Temperature-dependent performance of ultra-thin silicon heterojunction solar cells for space applications

Recently, ultra-thin silicon (Si) heterojunction (SHJ) solar cells with a base thickness of 40-60 μm and an efficiency above 20% have been successfully developed. These cells are a promising candidate to power small, light, and cost-effective satellites in the coming years. Therefore, insights into their performance under pertinent temperature and illumination operating conditions in space, i.e. a wide range of temperatures under the air mass zero (AM0) spectrum, are of significant interest. In this study, we investigate the temperature-dependent performance of ultra-thin SHJ solar cells under such conditions. Their temperature-dependent behaviour above 0 °C (under AM0) is then compared to that of thicker SHJ cells performing under the air mass 1.5 global (AM1.5G) spectrum.

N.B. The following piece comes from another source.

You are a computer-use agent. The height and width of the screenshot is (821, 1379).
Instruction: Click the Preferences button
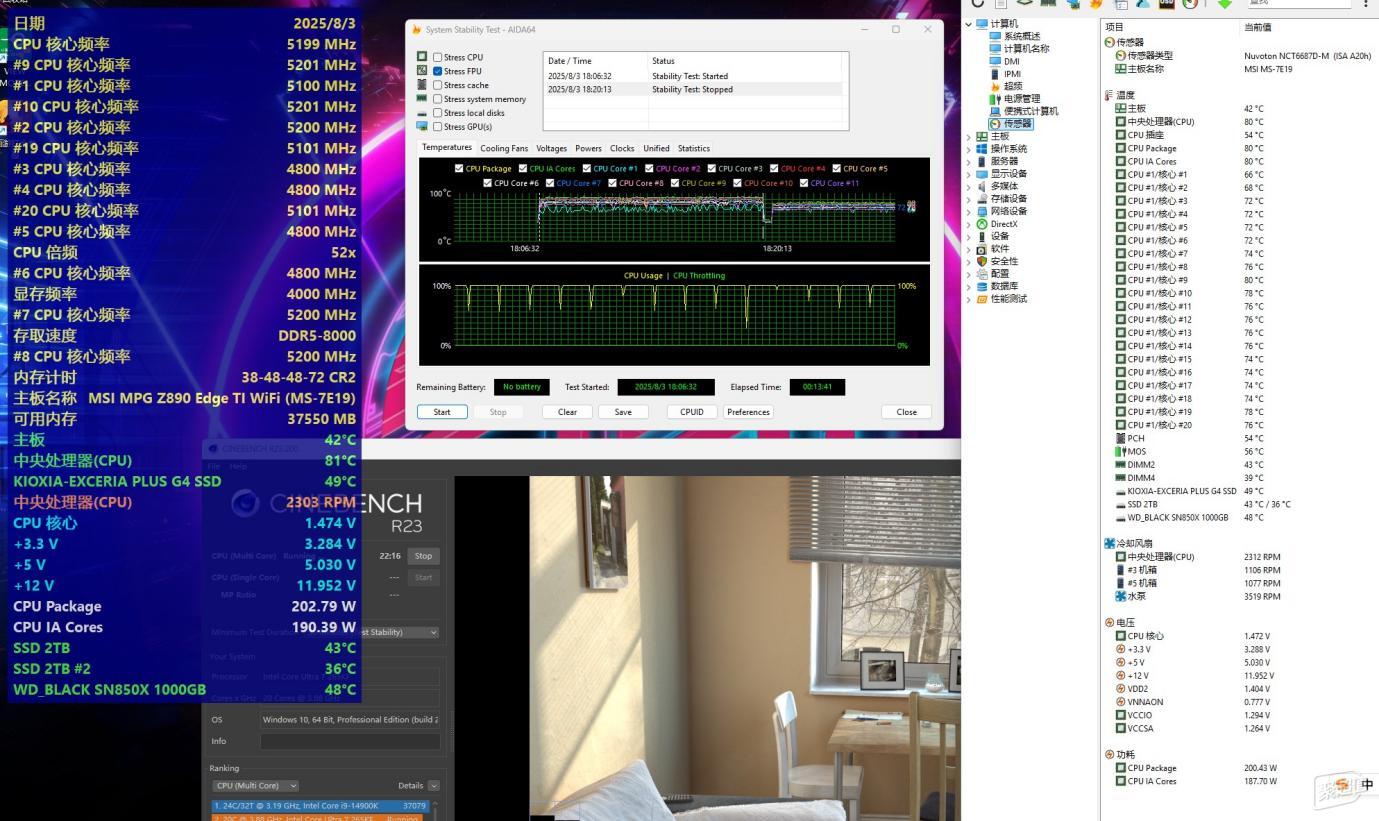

Below 0 °C, the cell electrical parameters remarkably decrease with temperature. This interesting behaviour of the open-circuit voltage and the fill factor might be attributed to the Schottky barrier height in this cell structure. Furthermore, we examine the temperature dependence of the specific power of the studied cells. At 25 °C, the obtained specific power is superior to those of most of the multi-junction cell structures, highlighting the advantage of using SHJ solar cells for space applications.